Day 13: High Drama, Gobs of Drone Brood, and the Great Grass Panic
Gobs of runaway drone brood, a horizontal empire running out of room, and the terrifying moment our star queen vanished into the tall grass.
Amanda Collins
5/31/20262 min read
Welcome back to the blog, to both of my loyal readers! Today I are going to dazzle you with a tale of high drama, massive infrastructure management, and the moment my heart nearly exited my chest.
It was time for the looming deep dive into The Ranch, and let’s just say our resident celebrity—The Workhorse Queen—has done it again. For my readers who might not remember her backstory, this is the legendary queen who originally came out of The Vault after she completely blew that hive up in early spring, turning it into such an absolute empire that I had to split her out.
I moved her into the horizontal layout of The Ranch, and true to her nickname, she completely filled the entire footprint with a massive, booming colony. She is a victim of her own ambition. Because she ran out of horizontal worker cells, she went rogue: I found gobs and gobs of extra drone brood hanging completely off the bottom of the frames, creating a structural mess of extra burr comb that I had to carefully scrape and clean up.
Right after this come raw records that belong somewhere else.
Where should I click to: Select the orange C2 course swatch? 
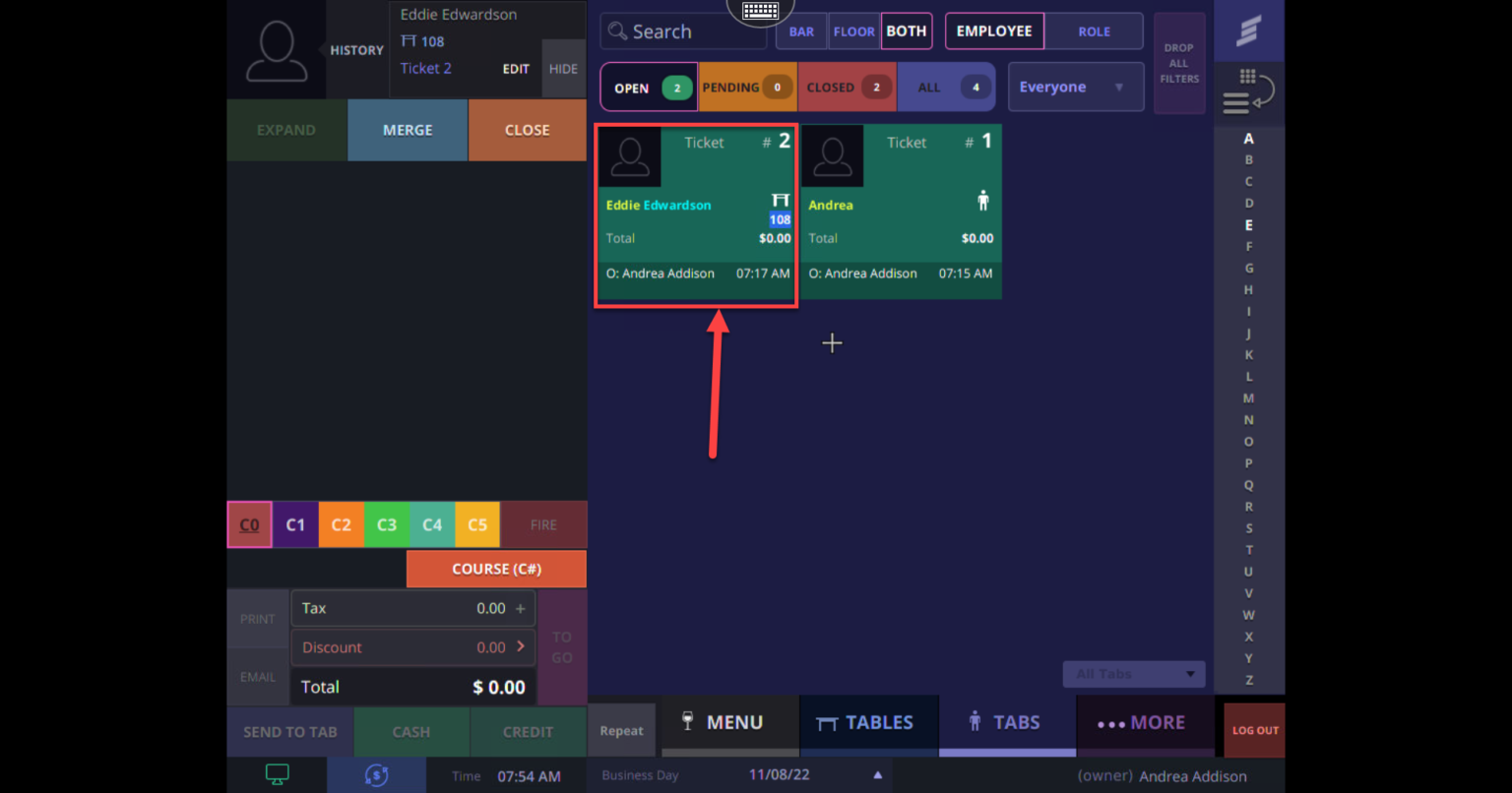click(x=341, y=525)
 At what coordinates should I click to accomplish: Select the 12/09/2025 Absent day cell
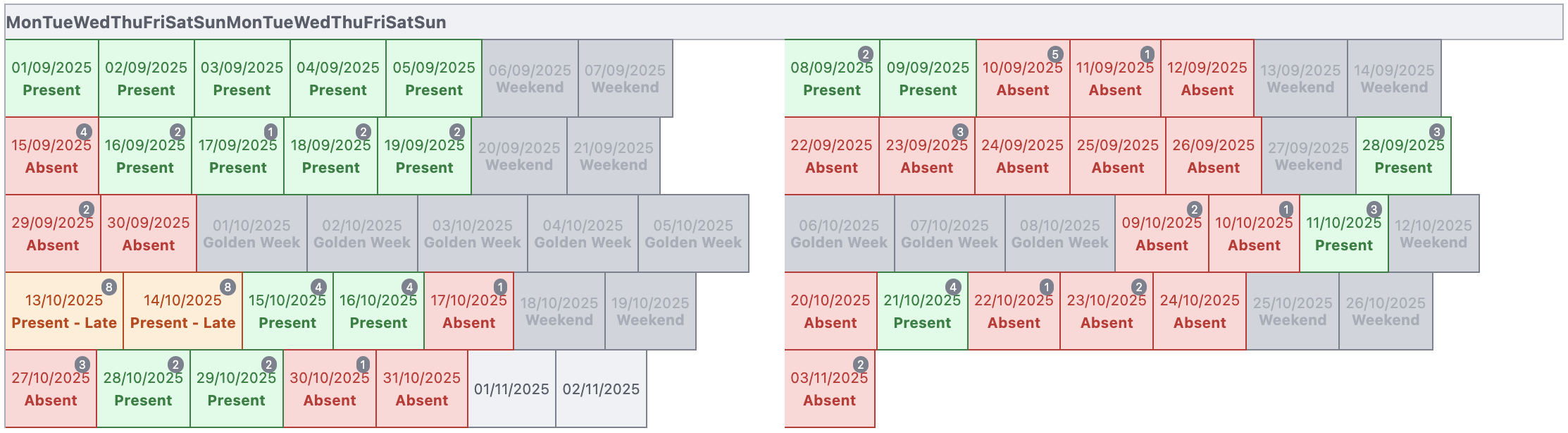point(1207,79)
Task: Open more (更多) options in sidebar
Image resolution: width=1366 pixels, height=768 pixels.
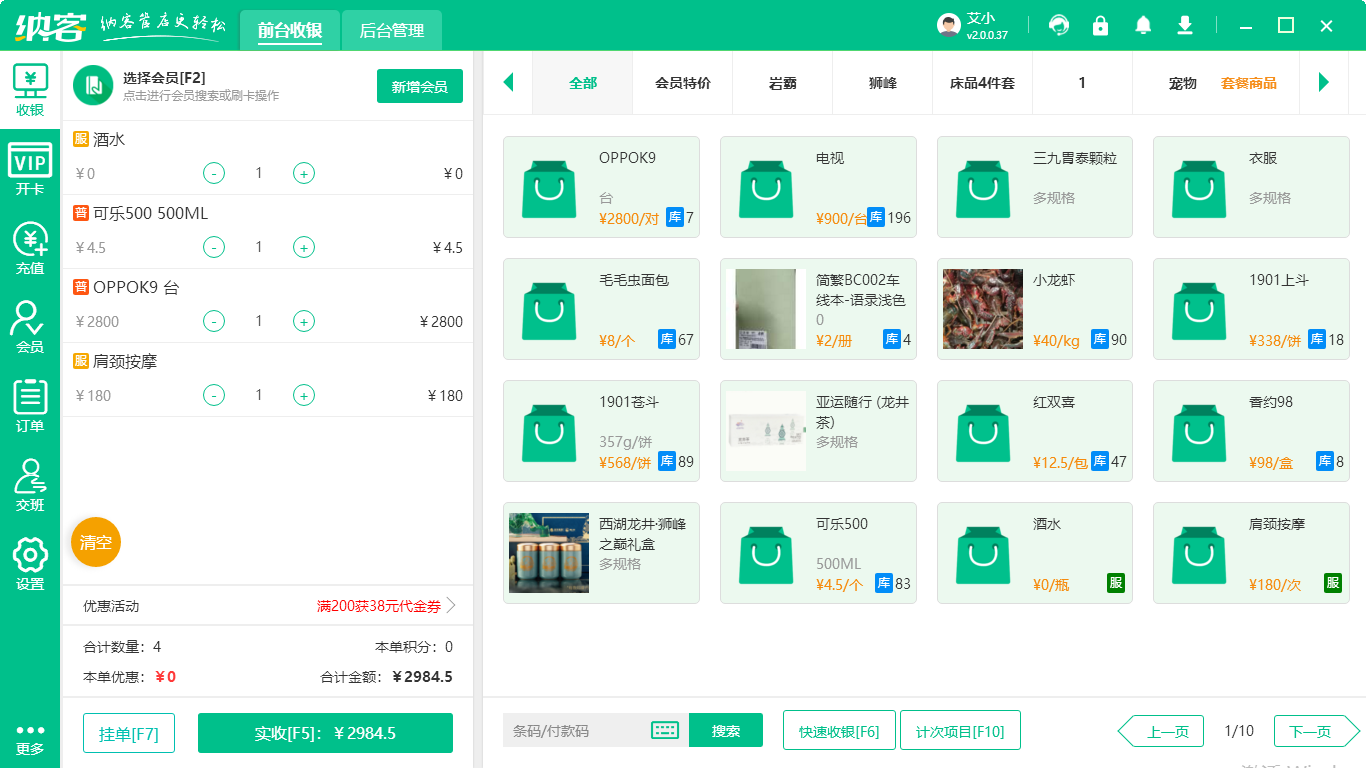Action: 30,738

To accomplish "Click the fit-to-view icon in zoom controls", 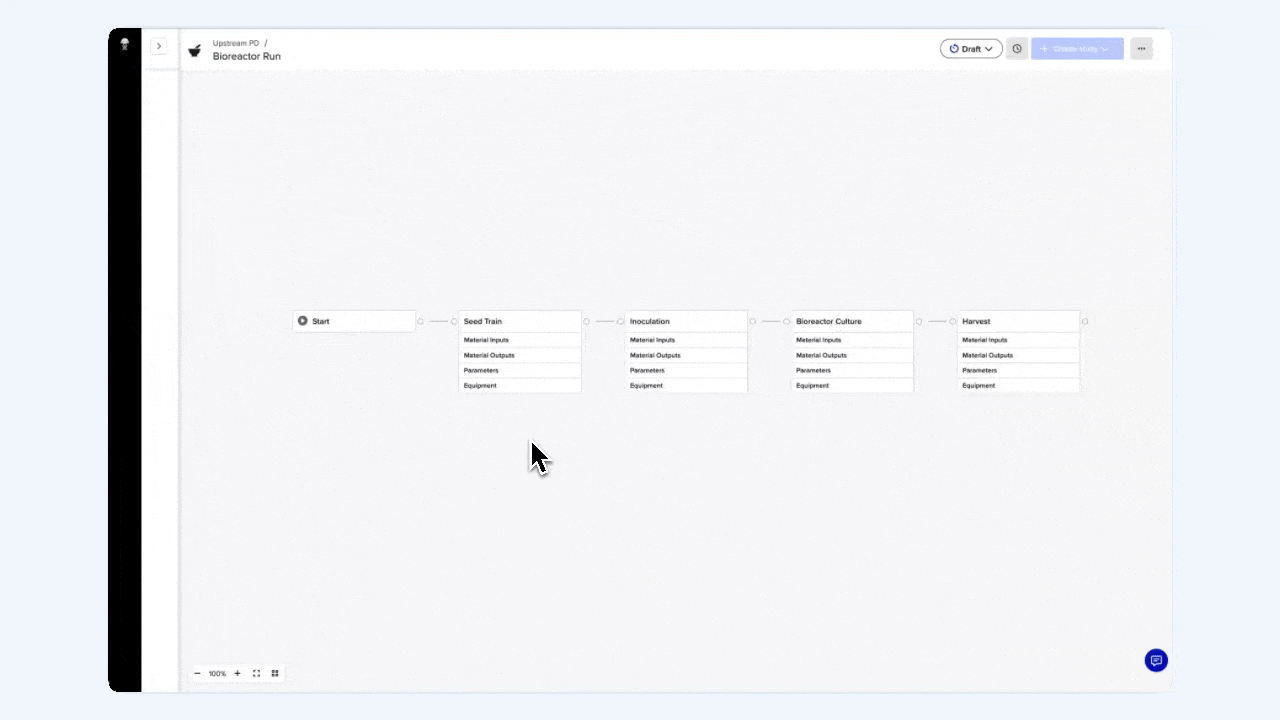I will pos(256,673).
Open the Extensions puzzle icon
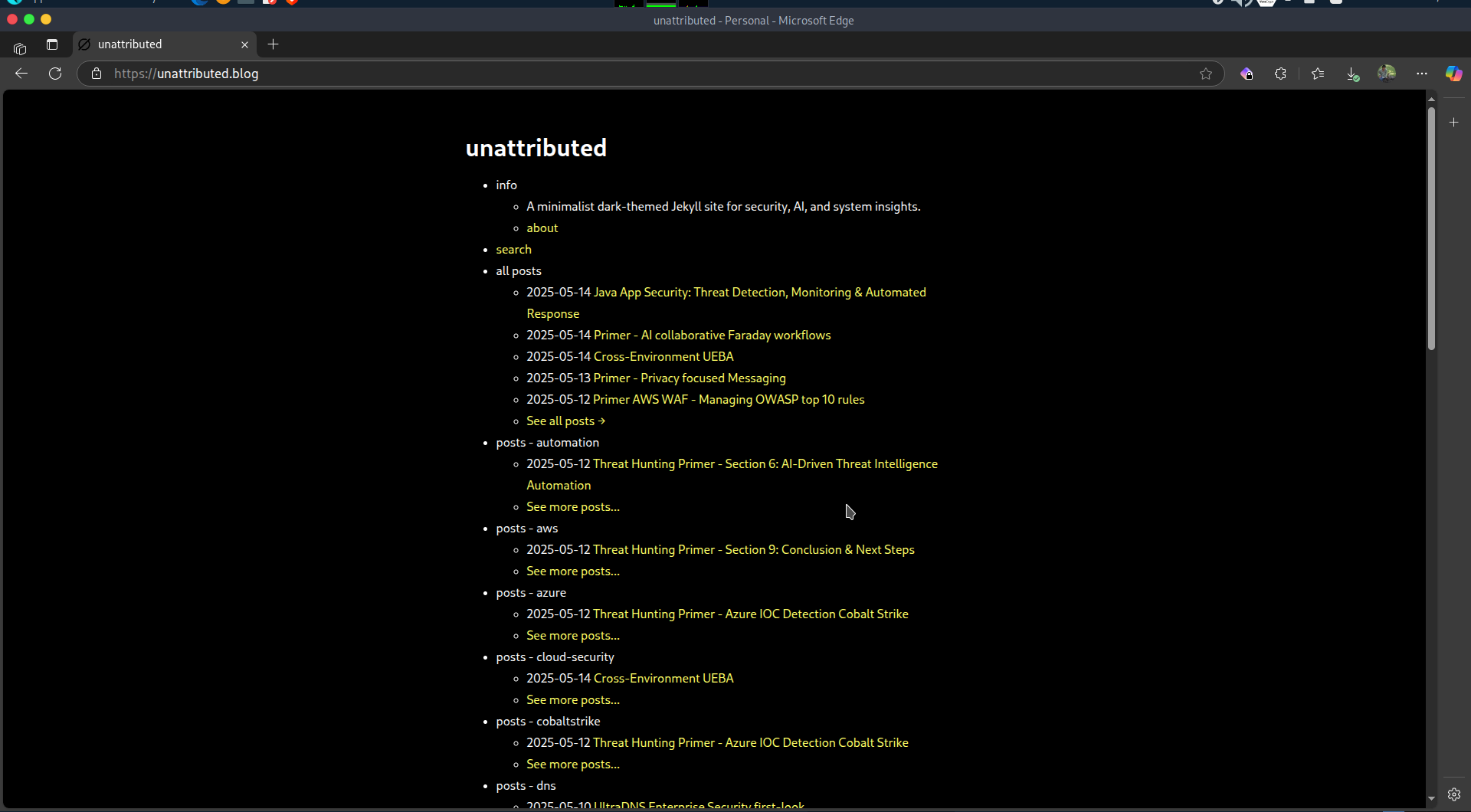1471x812 pixels. [x=1280, y=74]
And then, the disaster struck.
I was inspecting a middle frame, completely mesmerized by the sheer volume of bees, when I spotted The Workhorse herself. And then, because I am a complete and utter dumbass, I lost my grip on the frame. In slow motion, the frame tumbled out of my hands, crashing right into the tall grass below. A carpet of bees—and my absolute star queen—shook completely off the wax and vanished into the green blades.
Cue absolute, blinding panic. I dropped to my knees, frantically parting stalks of grass with my heart in my throat, praying I wouldn't accidentally step on or squash the genetic anchor of my apiary. By some absolute, terrifying miracle, her bright golden body caught the light. I spotted her, reached down, and safely secured her in a queen clip before I could screw up again.
Once my adrenaline dropped back to normal levels, I realized we couldn't leave her in The Ranch; the hive was just too crowded. I decided to make an immediate split, and tucked The Workhorse, along with three frames of brood and a loyal entourage of nurse bees, into a temporary nuc box.
I slid the remaining populated frames back into The Ranch and backfilled the empty spaces with fresh, blank frames. The silver lining here? Now that The Ranch is temporarily queenless while they raise a replacement from her fresh eggs, the workforce doesn't have a mountain of open unhatched larvae to forage for. Hopefully, they will channel that massive, booming energy into drawing out fresh wax and packing those frames with pure honey.
What a whirlwind of a day. Between cleaning up mountains of messy drone brood and surviving a dropped-queen crisis, it was a masterclass in staying on your toes.
The Moral of the Day: No matter how careful you think you are, gravity always wins. Keep a tight grip and queen clip handy!